Héritiers d'antiques préjugés, le diable boiteux de Lesage, les Yahoos de Swift ou le Vautrin de Balzac créent un type qui s'impose non seulement à la littérature, mais à toute une société. La rousseur devient alors une fatalité à laquelle il est impossible d'échapper. La rousse, même vertueuse, deviendra une demi-mondaine ou une putain (la Nana de Zola, et surtout l'Yvette de Maupassant), le roux un violent ou un assassin (Joseph Day dans Moïra de Green), voire un fou furieux qu'il convient de lobotomiser d'urgence (Mac Murphy, dans Vol au-dessus d'un nid de coucou de Kesey).

Cela justifie l'allusion, par le titre, aux Réflexions sur la question juive de Sartre : comme pour l'antisémitisme, l'anathématisation de la rousseur tient du racisme ordinaire et «devance les faits qui devraient la faire naître». Dépossédé de son identité, le roux comme le juif n'en retrouvent une qu'en assumant les lieux communs qu'on leur inflige, et qui, curieusement, se rejoignent souvent : laideur, odeur, méchanceté, jusqu'à avoir enfanté cet hybride du juif roux, dont Judas... et le Christ sont les parangons. «Les roux se sentent roux dans le regard de l'autre, et la rousseur se substitue à leur identité. Elle les désigne, au point de remplacer prénoms et patronymes, elle les conditionne. Leur comportement est induit par le préjugé indéracinable qui les frappe.»

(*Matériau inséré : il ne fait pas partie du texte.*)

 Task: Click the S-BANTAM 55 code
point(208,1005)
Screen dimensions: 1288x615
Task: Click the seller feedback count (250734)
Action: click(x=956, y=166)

Si la littérature a engendré le tragique lieu commun «qui, aujourd'hui encore, fait pleurer les petits rouquins dans les cours d'école», elle a aussi constitué un formidable facteur de banalisation et de valorisation des différences. La beauté funeste, qui traînait jadis les relents roussi du diable, a fasciné la fin du XIXe siècle et engendré la mode de la rouquine piquante ou de la flamboyante amazone. Le petit garçon roux, sympathique, malicieux, issu de Poil de Carotte, échappe désormais aux persécutions de madame Lepic et a peuplé la bande dessinée de Boule et Bill, de Tintin ou de Spirou... Dans une belle revanche sur la marginalisation du roux dont elle fut en partie responsable, la littérature, en apprivoisant l'altérité, nous a aidés à en comprendre les richesses.

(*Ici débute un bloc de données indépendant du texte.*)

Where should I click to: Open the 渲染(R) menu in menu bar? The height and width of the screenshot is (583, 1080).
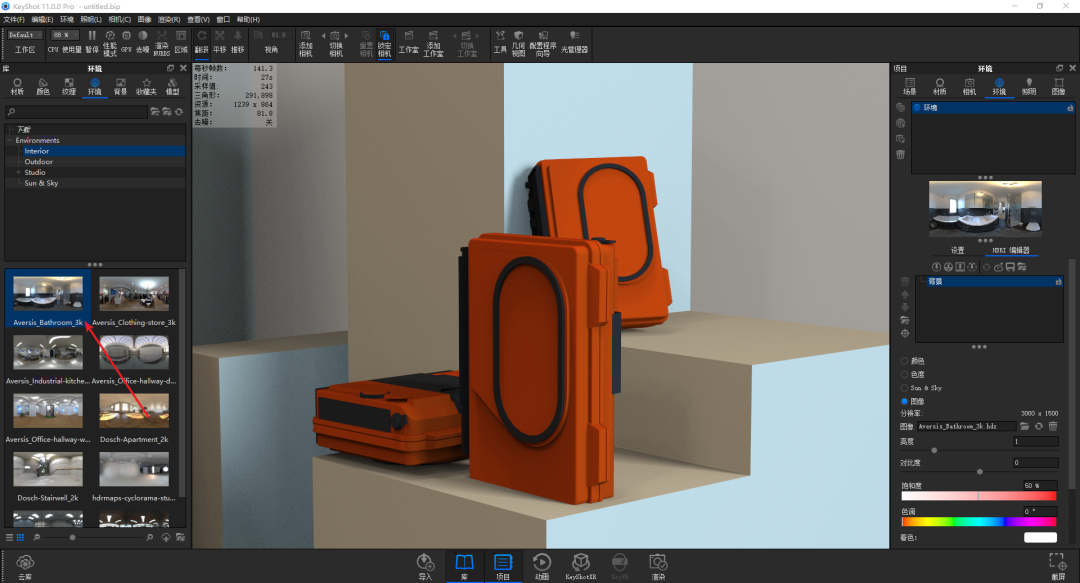(167, 19)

Le «voyage au bout de la rousseur» dans la littérature des trois derniers siècles, qui constitue la majeure partie de cet essai, en est aussi la plus originale. Le survol historique qui le précède, éclairant et sensé, nous laisse un peu sur notre faim et doit bien conclure à l'impossibilité de dater de façon précise la naissance des nombreux préjugés. Dans certains exemples, on a l'impression que l'auteur joue facilement sur la confusion, certes bien attestée, entre roux, fauve et blond. Mais nous ne bouderons pas notre plaisir à redécouvrir, et parfois à découvrir, sous cet angle singulier, cette littérature européenne qui «constitue un indispensable rempart contre la robotisation d'une société en crise».